[[ Data shown open ]]
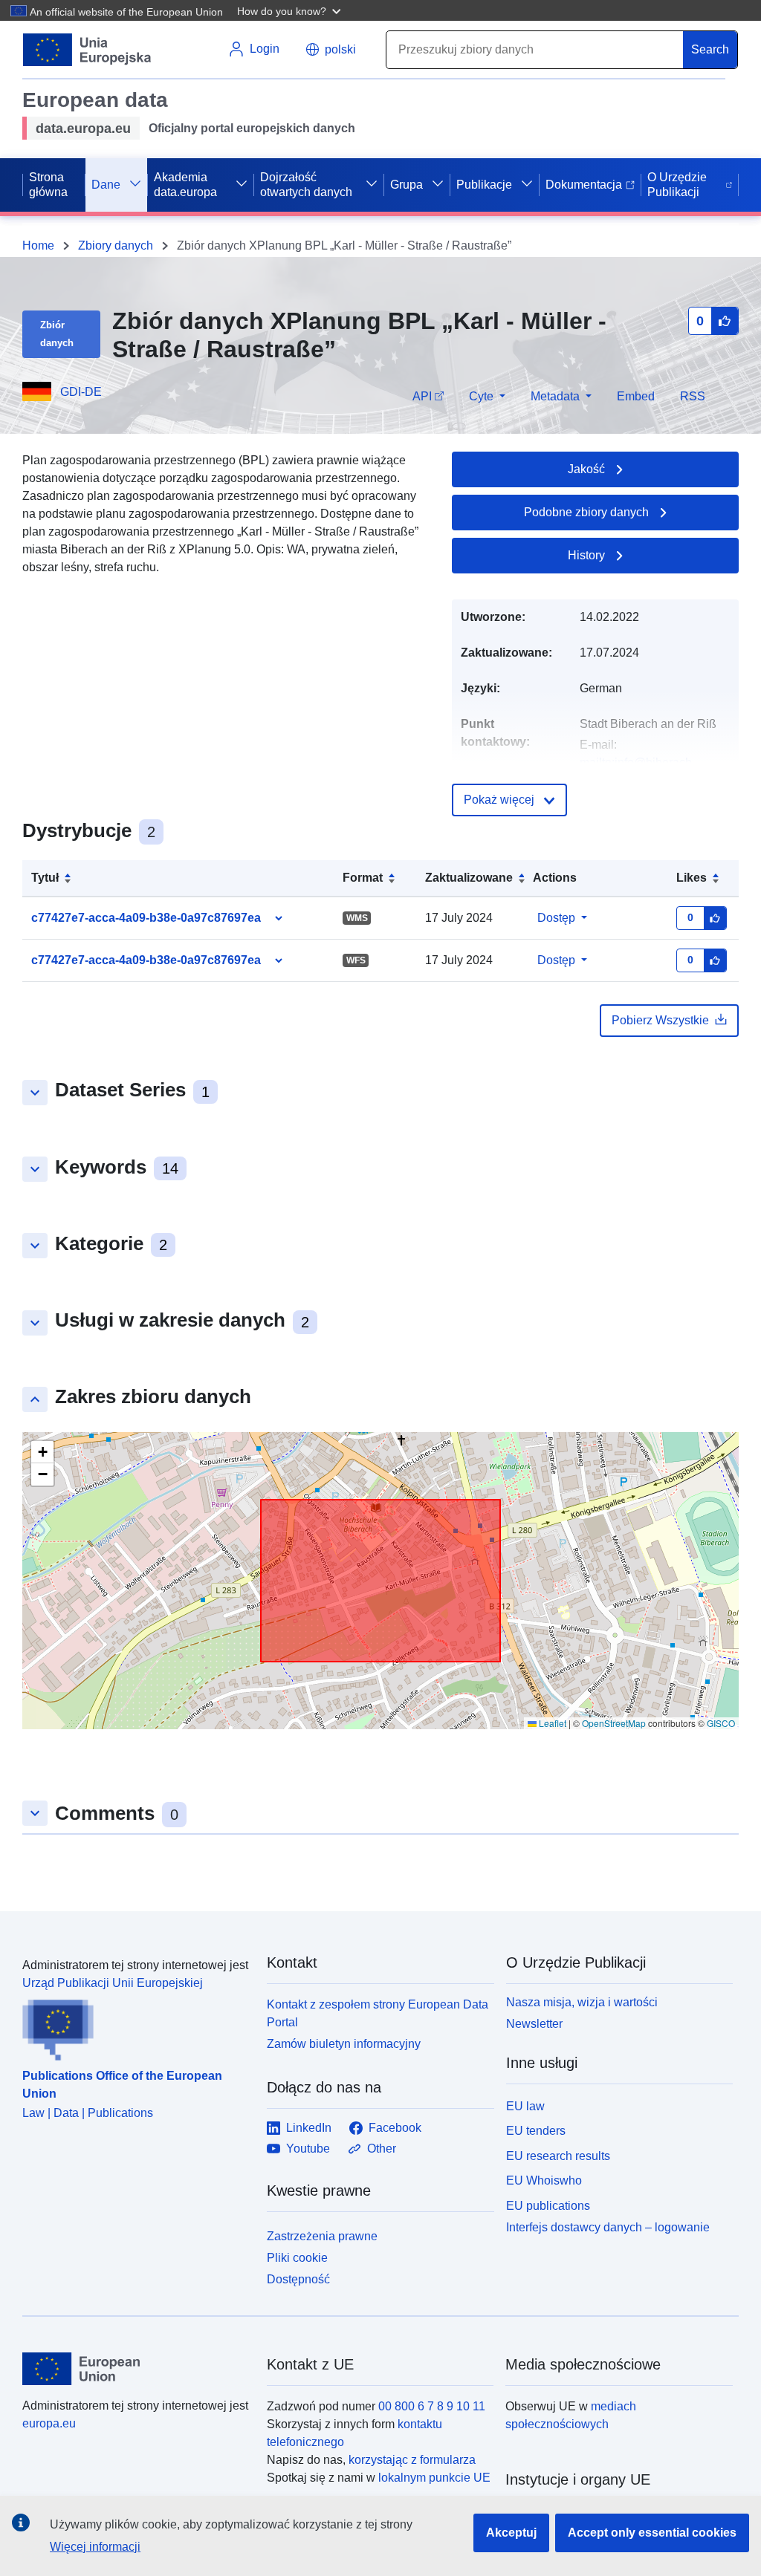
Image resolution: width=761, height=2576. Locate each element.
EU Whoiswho (544, 2180)
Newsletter (534, 2023)
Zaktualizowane (469, 877)
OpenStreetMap (614, 1723)
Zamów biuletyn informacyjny (344, 2043)
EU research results (558, 2156)
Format (363, 877)
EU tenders (536, 2130)
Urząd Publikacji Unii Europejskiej (112, 1983)
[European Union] (136, 2368)
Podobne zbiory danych (586, 512)
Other (381, 2148)
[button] (290, 10)
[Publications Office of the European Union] (135, 2026)
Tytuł (45, 877)
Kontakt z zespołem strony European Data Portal (377, 2013)
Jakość (586, 469)
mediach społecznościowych (570, 2415)
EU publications (548, 2205)
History (586, 555)
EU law (525, 2106)
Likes (691, 877)
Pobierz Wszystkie (660, 1020)
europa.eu (49, 2423)
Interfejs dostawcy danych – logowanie (608, 2227)
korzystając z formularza (412, 2459)
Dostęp (556, 917)
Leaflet (551, 1723)
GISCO (721, 1723)
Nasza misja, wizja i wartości (582, 2002)
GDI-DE (81, 392)
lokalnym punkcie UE (434, 2477)
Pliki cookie (297, 2257)
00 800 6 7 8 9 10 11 (431, 2406)
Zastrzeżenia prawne (322, 2236)
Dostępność (298, 2279)
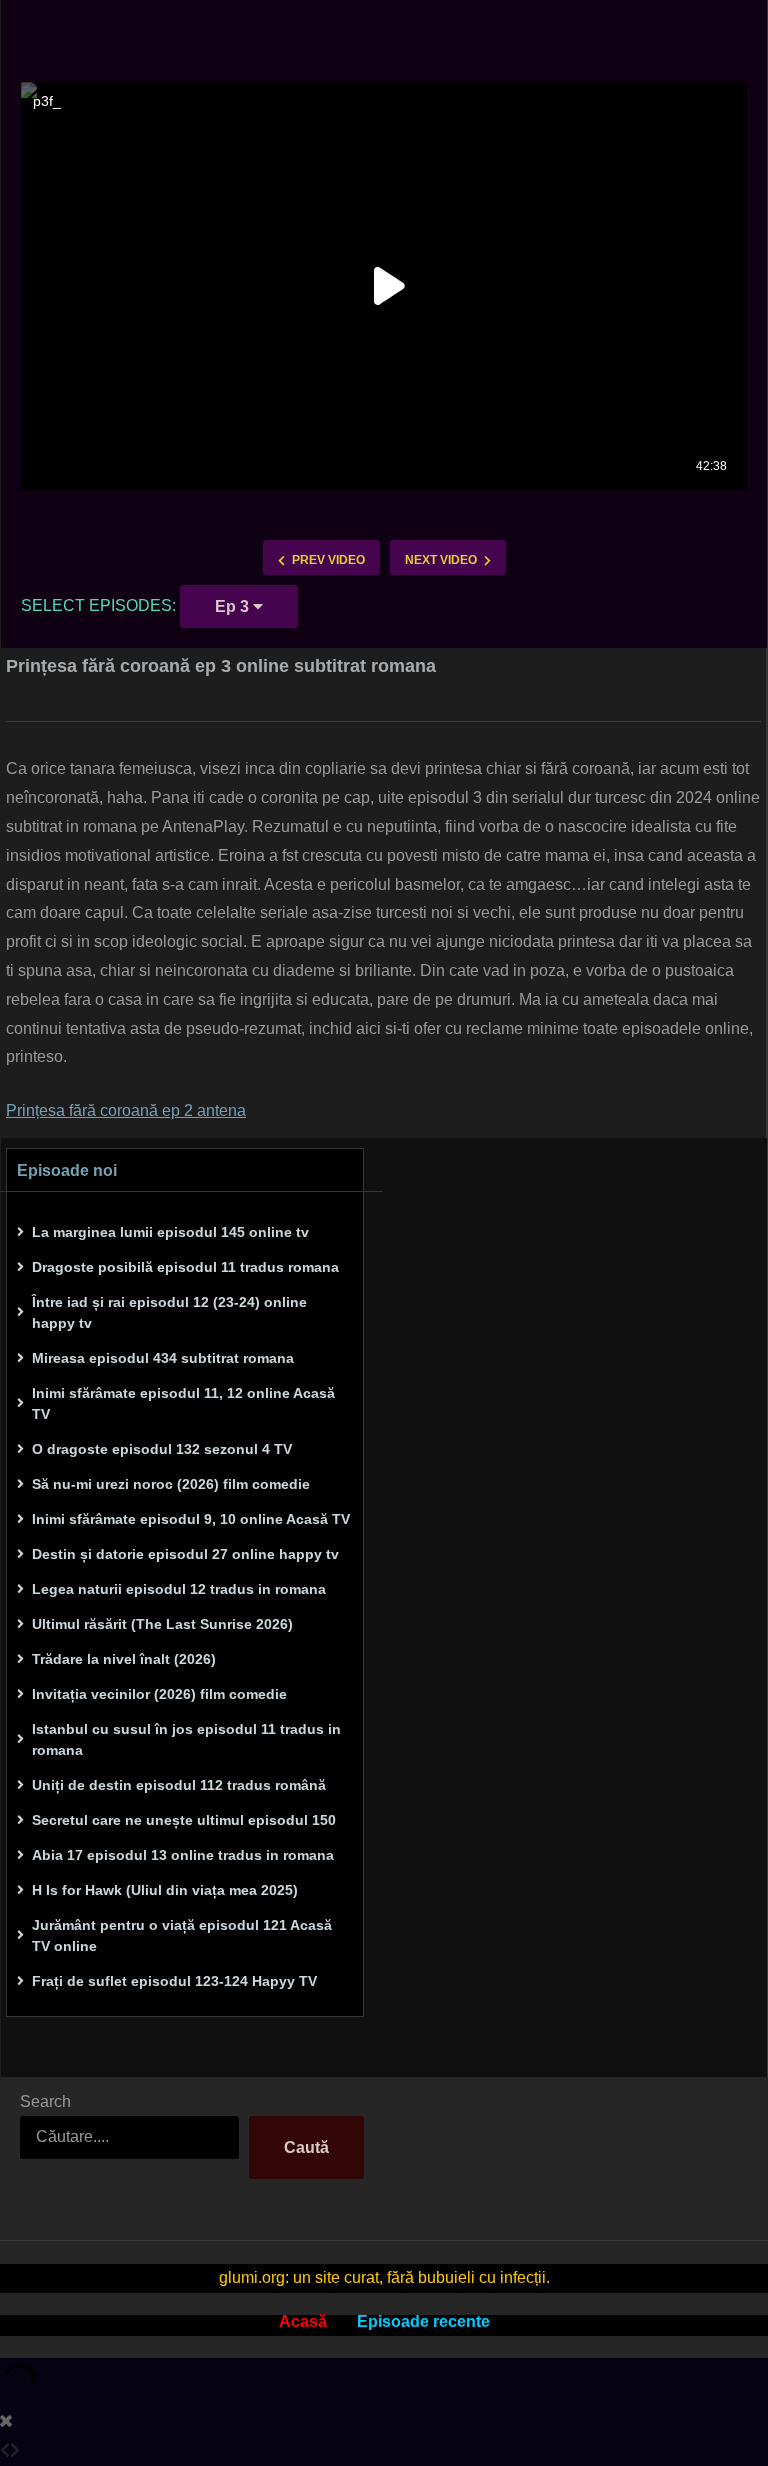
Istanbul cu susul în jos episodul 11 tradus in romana (186, 1739)
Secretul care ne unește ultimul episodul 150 (184, 1820)
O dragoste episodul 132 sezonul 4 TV (162, 1449)
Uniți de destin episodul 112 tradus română (179, 1785)
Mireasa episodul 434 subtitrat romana (163, 1358)
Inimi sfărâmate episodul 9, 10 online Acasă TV (191, 1519)
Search (45, 2101)
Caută (306, 2147)
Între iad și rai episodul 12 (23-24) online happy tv (169, 1312)
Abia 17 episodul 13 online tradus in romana (183, 1855)
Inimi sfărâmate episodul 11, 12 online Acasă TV (183, 1403)
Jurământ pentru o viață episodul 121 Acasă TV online (182, 1935)
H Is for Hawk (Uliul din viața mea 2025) (165, 1890)
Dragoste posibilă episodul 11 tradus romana (185, 1267)
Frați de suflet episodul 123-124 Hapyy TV (174, 1981)
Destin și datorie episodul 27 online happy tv (185, 1554)
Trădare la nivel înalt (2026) (124, 1659)
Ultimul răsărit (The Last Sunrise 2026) (162, 1624)
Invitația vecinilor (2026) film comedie (159, 1694)
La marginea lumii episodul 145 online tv (170, 1232)
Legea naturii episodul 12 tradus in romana (179, 1589)
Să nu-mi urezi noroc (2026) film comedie (171, 1484)
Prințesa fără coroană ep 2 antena (126, 1110)
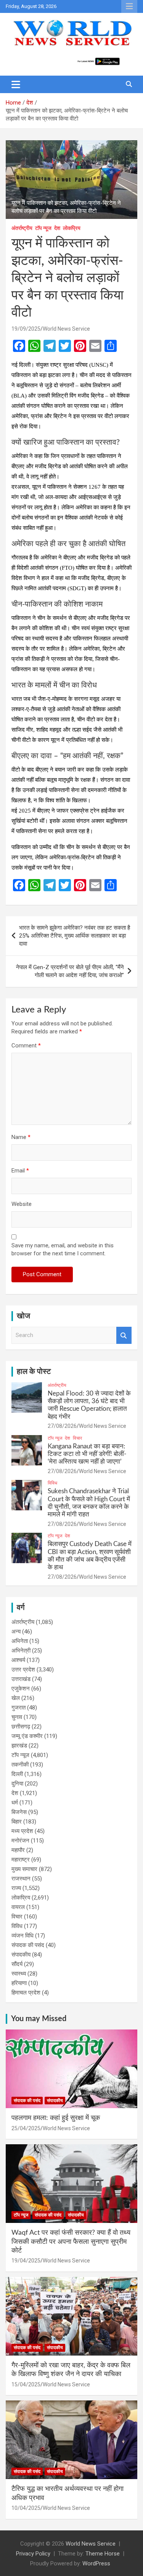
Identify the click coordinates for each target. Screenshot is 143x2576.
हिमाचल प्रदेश (25, 1992)
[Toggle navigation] (16, 84)
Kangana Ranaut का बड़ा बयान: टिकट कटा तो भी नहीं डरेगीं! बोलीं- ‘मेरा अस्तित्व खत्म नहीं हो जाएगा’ (87, 1454)
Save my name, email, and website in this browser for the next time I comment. (62, 1249)
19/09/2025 (25, 329)
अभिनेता (19, 1641)
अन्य (16, 1631)
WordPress (96, 2563)
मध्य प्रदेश (22, 1831)
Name (21, 1137)
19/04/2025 (25, 2261)
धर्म (14, 1802)
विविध (52, 1483)
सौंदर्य (16, 1964)
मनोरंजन (20, 1840)
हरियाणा (19, 1983)
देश (57, 228)
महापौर (18, 1850)
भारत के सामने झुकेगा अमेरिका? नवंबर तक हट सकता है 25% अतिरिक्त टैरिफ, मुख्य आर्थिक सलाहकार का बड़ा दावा (74, 935)
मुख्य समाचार (24, 1869)
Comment (26, 1045)
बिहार (16, 1821)
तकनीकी (20, 1764)
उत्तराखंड (21, 1679)
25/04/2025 (25, 2128)
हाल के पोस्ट (34, 1371)
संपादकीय (21, 1954)
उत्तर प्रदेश (23, 1669)
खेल (15, 1698)
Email (20, 1170)
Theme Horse (102, 2553)
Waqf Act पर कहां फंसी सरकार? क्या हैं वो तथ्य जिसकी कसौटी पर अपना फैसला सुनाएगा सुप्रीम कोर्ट (70, 2241)
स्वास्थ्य (18, 1973)
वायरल (18, 1907)
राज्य (16, 1888)
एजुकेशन (20, 1688)
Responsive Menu (129, 6)
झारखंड (19, 1745)
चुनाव (16, 1717)
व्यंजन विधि (22, 1935)
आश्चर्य (18, 1660)
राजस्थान (21, 1878)
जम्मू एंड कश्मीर (27, 1736)
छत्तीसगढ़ (20, 1726)
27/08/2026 (62, 1426)
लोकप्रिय (71, 228)
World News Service (66, 329)
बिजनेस (19, 1812)
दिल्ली (17, 1774)
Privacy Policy (33, 2553)
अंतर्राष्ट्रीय (21, 228)
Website (21, 1204)
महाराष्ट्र (20, 1859)
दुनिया (17, 1783)
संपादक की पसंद (27, 1945)
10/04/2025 (25, 2508)
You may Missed (38, 2019)
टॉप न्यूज (43, 228)
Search (124, 1335)
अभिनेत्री (21, 1650)
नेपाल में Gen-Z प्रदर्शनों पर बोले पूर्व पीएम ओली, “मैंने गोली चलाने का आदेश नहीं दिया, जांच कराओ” (70, 971)
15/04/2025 (25, 2384)
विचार (77, 1438)
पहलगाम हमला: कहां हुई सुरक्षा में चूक (55, 2118)
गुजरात (18, 1707)
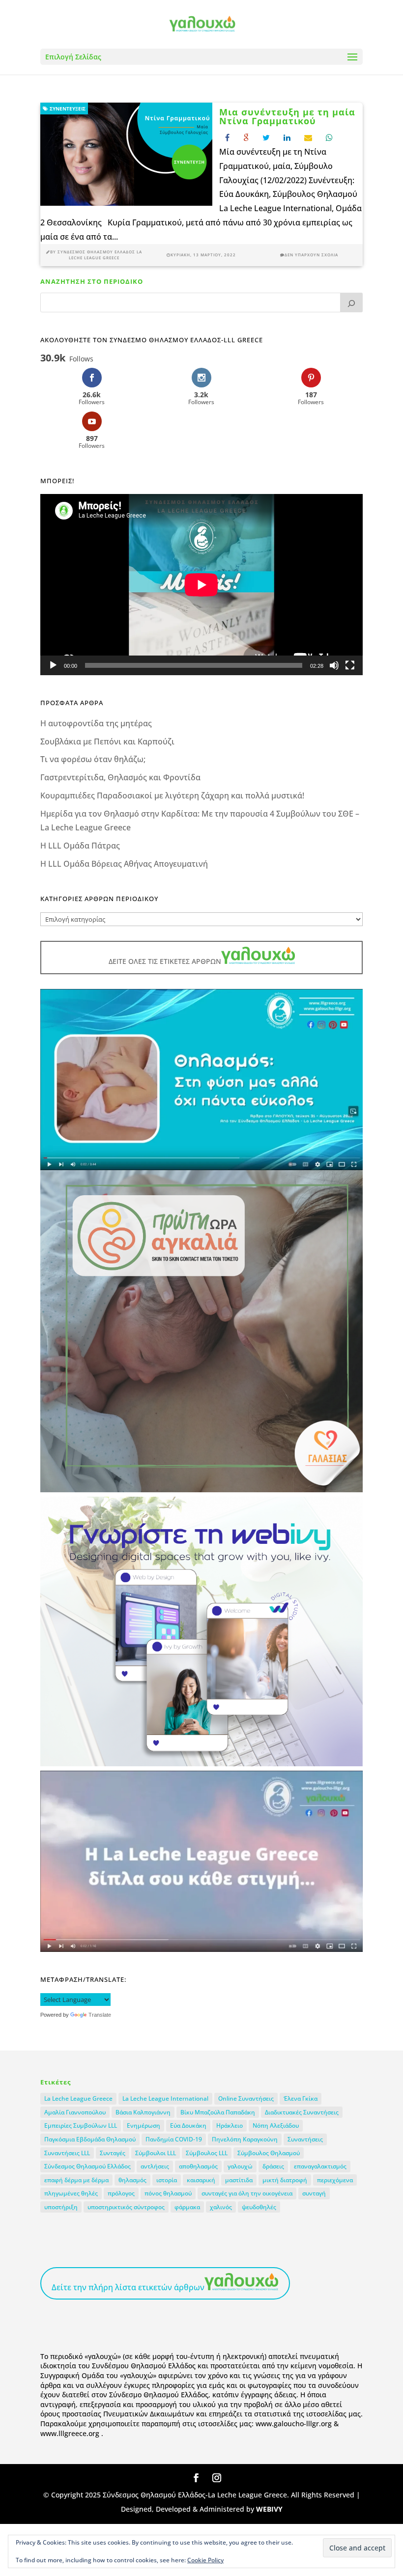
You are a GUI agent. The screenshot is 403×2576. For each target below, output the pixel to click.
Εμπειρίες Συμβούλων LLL (80, 2125)
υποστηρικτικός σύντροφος (126, 2207)
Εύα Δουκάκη (188, 2125)
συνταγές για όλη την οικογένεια (247, 2193)
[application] (201, 584)
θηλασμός (132, 2180)
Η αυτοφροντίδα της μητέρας (96, 723)
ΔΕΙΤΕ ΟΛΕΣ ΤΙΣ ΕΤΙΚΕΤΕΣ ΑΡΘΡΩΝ (165, 961)
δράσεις (273, 2166)
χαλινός (221, 2207)
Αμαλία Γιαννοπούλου (75, 2112)
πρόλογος (121, 2193)
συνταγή (314, 2193)
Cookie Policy (205, 2560)
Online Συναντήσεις (246, 2098)
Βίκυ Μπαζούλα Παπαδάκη (217, 2112)
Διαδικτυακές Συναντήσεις (302, 2112)
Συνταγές (112, 2153)
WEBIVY (269, 2509)
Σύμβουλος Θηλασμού (268, 2153)
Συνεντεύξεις (67, 108)
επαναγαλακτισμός (320, 2166)
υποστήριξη (61, 2207)
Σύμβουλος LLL (207, 2153)
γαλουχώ (240, 2166)
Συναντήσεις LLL (67, 2153)
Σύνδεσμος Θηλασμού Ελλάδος (87, 2166)
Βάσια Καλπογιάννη (143, 2112)
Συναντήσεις (305, 2139)
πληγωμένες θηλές (71, 2193)
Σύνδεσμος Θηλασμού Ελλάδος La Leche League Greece (100, 255)
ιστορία (166, 2180)
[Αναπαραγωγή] (53, 665)
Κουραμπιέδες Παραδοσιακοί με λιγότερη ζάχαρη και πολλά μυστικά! (172, 795)
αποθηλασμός (198, 2166)
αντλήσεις (155, 2166)
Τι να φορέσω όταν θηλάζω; (92, 759)
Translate (99, 2015)
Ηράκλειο (229, 2125)
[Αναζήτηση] (351, 302)
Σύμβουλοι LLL (155, 2153)
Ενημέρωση (143, 2125)
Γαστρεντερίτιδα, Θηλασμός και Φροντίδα (120, 777)
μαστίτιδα (239, 2180)
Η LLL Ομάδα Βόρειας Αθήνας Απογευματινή (124, 863)
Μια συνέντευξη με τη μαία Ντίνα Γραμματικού (287, 116)
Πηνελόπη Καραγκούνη (245, 2139)
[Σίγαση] (334, 665)
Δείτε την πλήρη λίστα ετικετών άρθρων (128, 2287)
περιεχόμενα (335, 2180)
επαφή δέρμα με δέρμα (76, 2180)
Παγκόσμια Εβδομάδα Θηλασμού (90, 2139)
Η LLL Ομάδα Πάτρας (80, 845)
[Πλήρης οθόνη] (350, 665)
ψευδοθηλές (259, 2207)
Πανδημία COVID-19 (173, 2139)
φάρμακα (187, 2207)
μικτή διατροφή (284, 2180)
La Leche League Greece (78, 2098)
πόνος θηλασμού (168, 2193)
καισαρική (201, 2180)
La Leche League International (165, 2098)
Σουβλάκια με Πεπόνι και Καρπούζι (107, 741)
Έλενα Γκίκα (300, 2098)
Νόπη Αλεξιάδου (276, 2125)
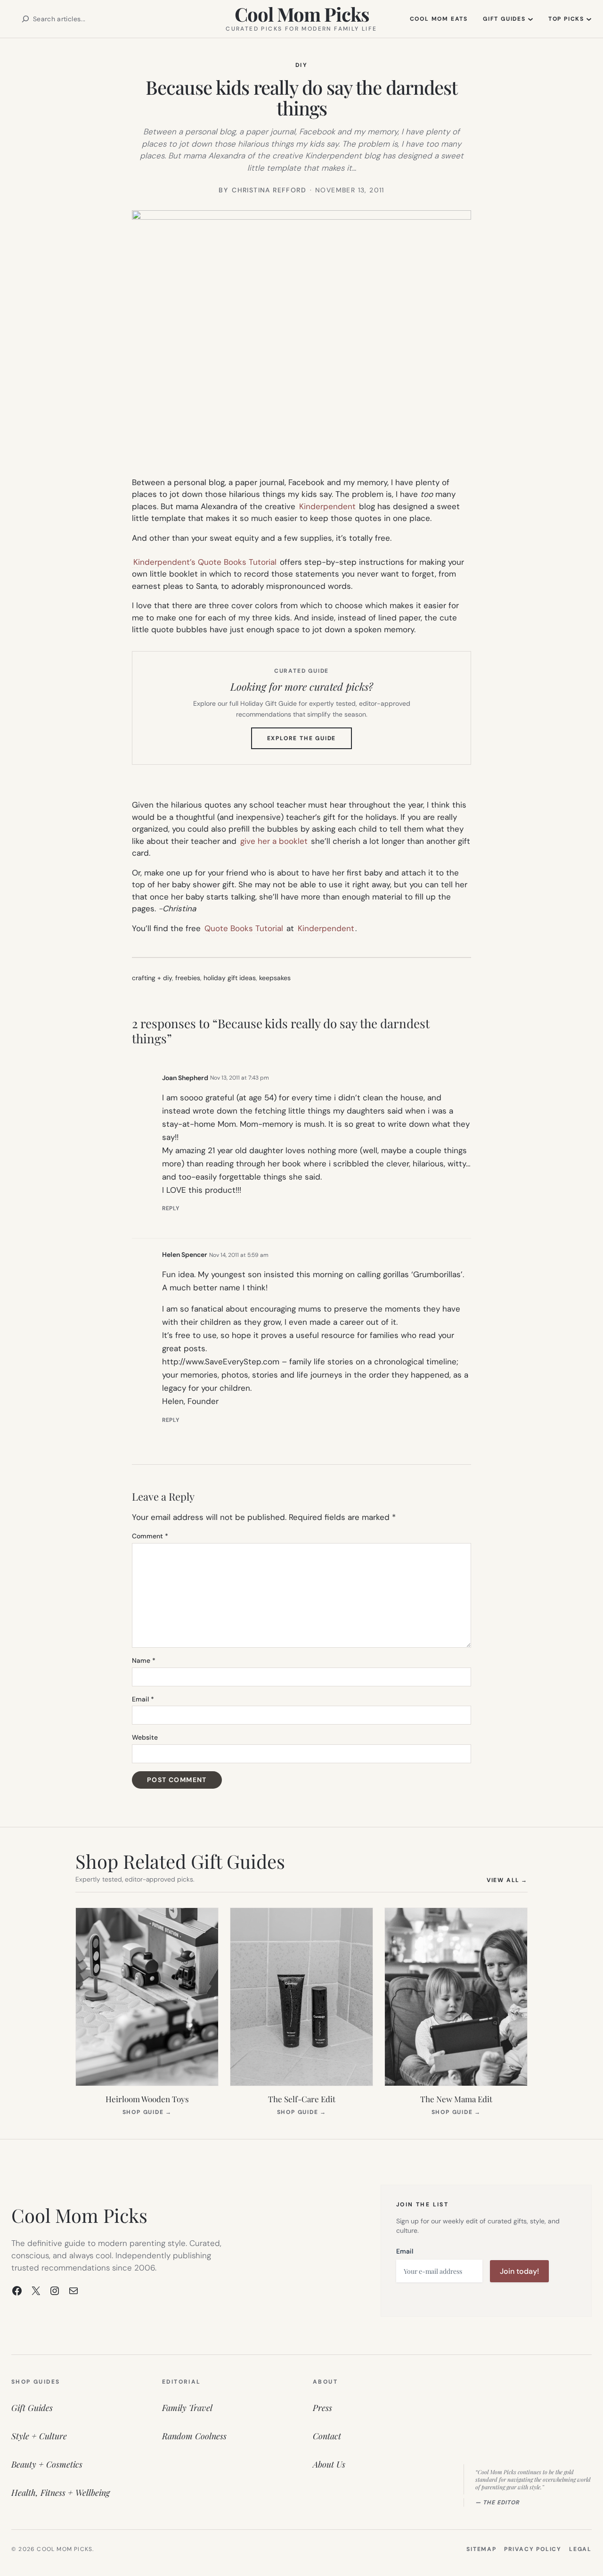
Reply (170, 1208)
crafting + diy (152, 978)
[[ Data shown closed ]]
__Assigned task__:
Reproduce each line of the entries in which the word "film" is found.

__Answer for this exercise__:
Invitația vecinilor (2026) film comedie (159, 1694)
Să nu-mi urezi noroc (2026) film comedie (171, 1484)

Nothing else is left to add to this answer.